Practical Considerations:

  • Screening job seekers based on their credit information may be imprudent because:
    • Negative information on credit reports may reflect that applicants have experienced difficult circumstances beyond their control that have no relationship to theirability to perform the job, such as a medical emergency, disability, layoff, loss of a spouse, or identity theft.
    • Credit reports may contain inaccuracies.
    • No reliable body of evidence supports the use of credit history in hiring decisions.
    • Using credit history as an employment screening tool may disproportionately exclude certain racial and ethnic groups, women, and people with disabilities from hiring consideration.
  • Best practices to avoid or minimize improper decisions based on an applicant’s credit history:
    • An employer should only take credit information into account if:
      • the employer will be able to show that it has an objective, clearly-defined reason why credit information used to disqualify an applicant is job-related for the position in question and consistent with business necessity (for example, necessary for the safe and efficient performance of the job in question);
      • the use of credit histories is not prohibited by governing state or local law; and
      • the employer will comply with the Fair Credit Reporting Act (FCRA), 15 U.S.C. 1681 et seq., which mandates certain procedures when employers screen applicants using credit reports (see below).
    • If the employer has an objective, clearly-defined reason why credit information is relevant to a particular job, to ensure consistency with business necessity, the employer should:
      • verify whether the information in an applicant’s credit report is accurate and how recent it is;
      • determine the reasons the applicant may have negative information on a credit report;
      • determine whether the applicant has taken steps, such as credit counseling, to improve any of the circumstances reflected in the negative information;
      • not discourage job seekers by stating in vacancy announcements that only those with “good credit” need apply; and
      • not rely exclusively on negative information in a credit report to automatically disqualify applicants; instead, the employer should always consider other relevant information regarding the applicant’s fitness for the job the applicant is seeking.

Relevant Information from Federal Agencies

The U.S. Department of Labor, Civil Rights Center (CRC), is responsible for investigating complaints concerning public workforce system entities and programs that allege discrimination on the basis of race, color, religion, sex, national origin, or disability, among others.
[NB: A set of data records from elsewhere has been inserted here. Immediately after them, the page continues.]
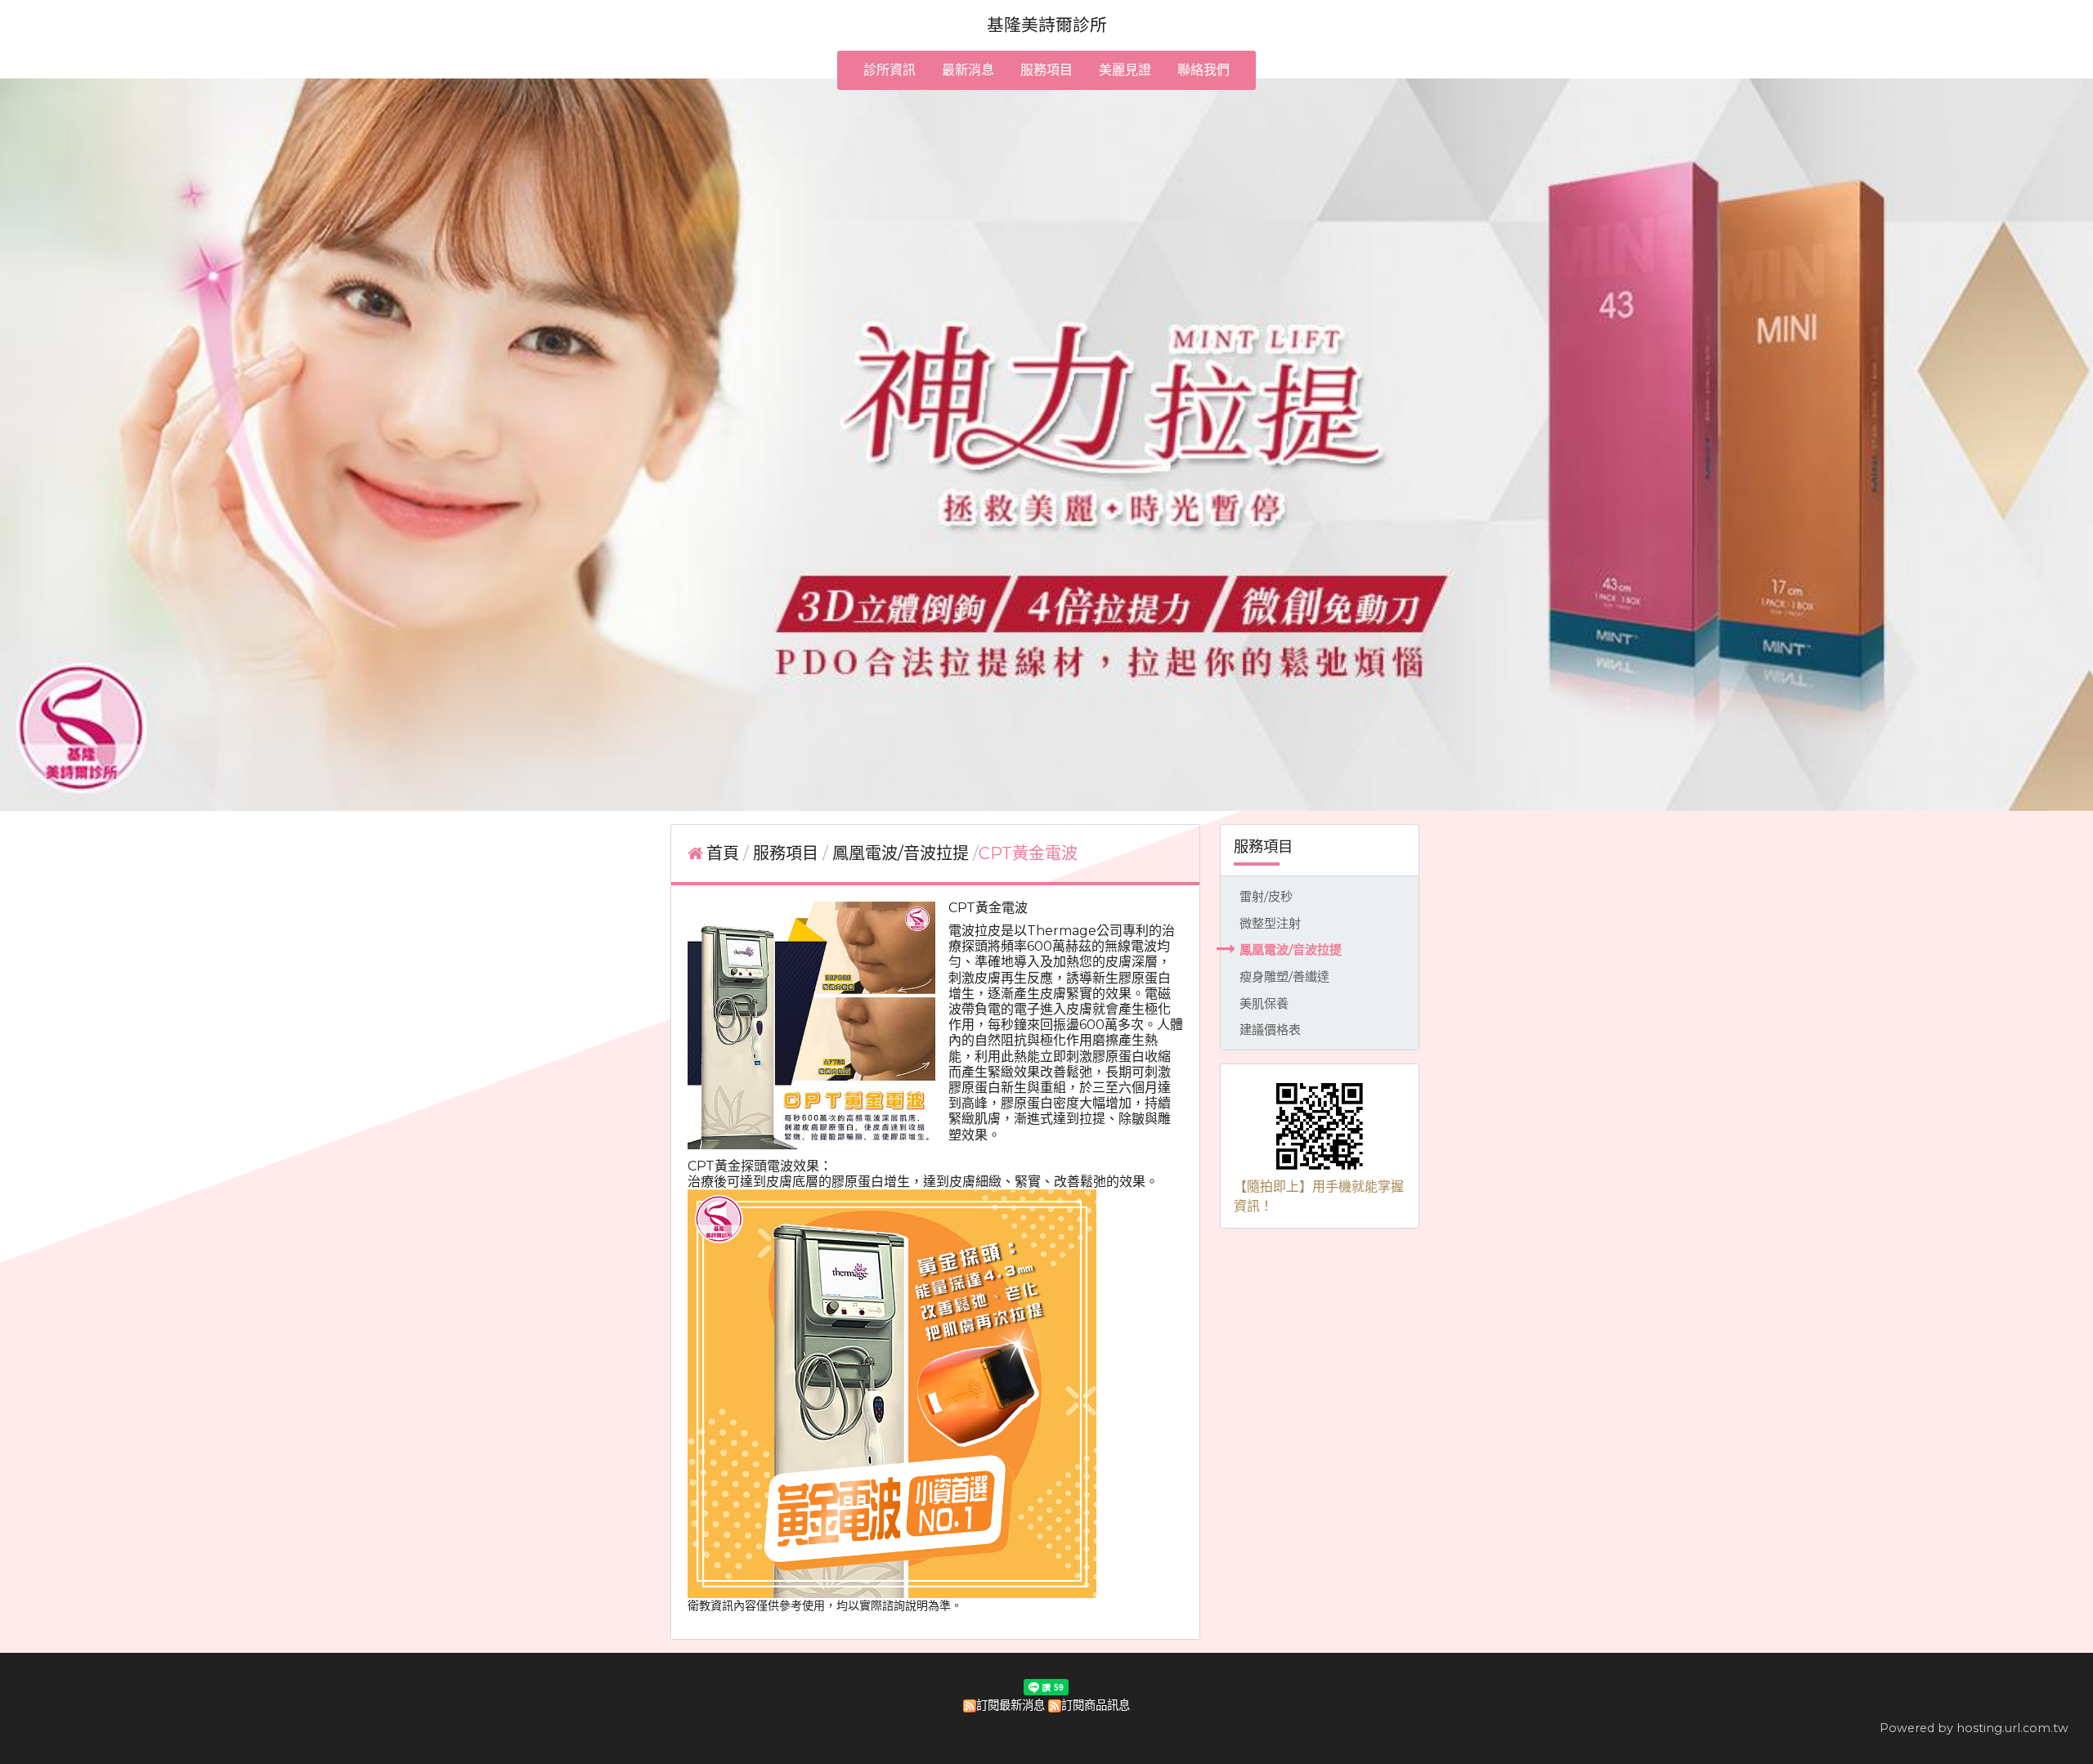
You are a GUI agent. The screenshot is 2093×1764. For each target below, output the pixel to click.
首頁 (722, 853)
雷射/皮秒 (1266, 896)
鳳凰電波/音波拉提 (1290, 949)
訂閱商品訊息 (1095, 1705)
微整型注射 (1270, 923)
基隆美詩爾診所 (1047, 25)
More information about the laws CRC enforces and its external complaint process is available at , (202) 693-6500 (voice) or 202-693-6516 (TTY); by relay at 800-877-8339 (TTY/TDD), or 877-709-5797 or (video); or by e-mail at

The Equal Employment Opportunity Commission (EEOC) is responsible for investigating charges of employment discrimination on the basis of race, color, religion, national origin, or sex under Title VII of the Civil Rights Act of 1964, and disability under Title I of the Americans with Disabilities Act of 1990. Both laws apply to employers with 15 or more employees. More information about the laws EEOC enforces and its complaint process is available at , (800) 669-4000 (voice), or (800) 669-6820 (TTY).
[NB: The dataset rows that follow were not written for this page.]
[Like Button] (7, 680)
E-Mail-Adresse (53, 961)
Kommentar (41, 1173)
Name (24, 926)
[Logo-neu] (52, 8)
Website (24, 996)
The Federal Trade Commission enforces the Fair Credit Reporting Act, which requires that employers:

  • Tell the applicant that the employer may obtain a credit report and get the applicant’s written consent before asking a consumer reporting agency for a credit report.
  • Provide the applicant with a copy of the report and a summary of the applicant’s rights before the employer takes an adverse action (such as denying an application for employment) based on information in the credit report.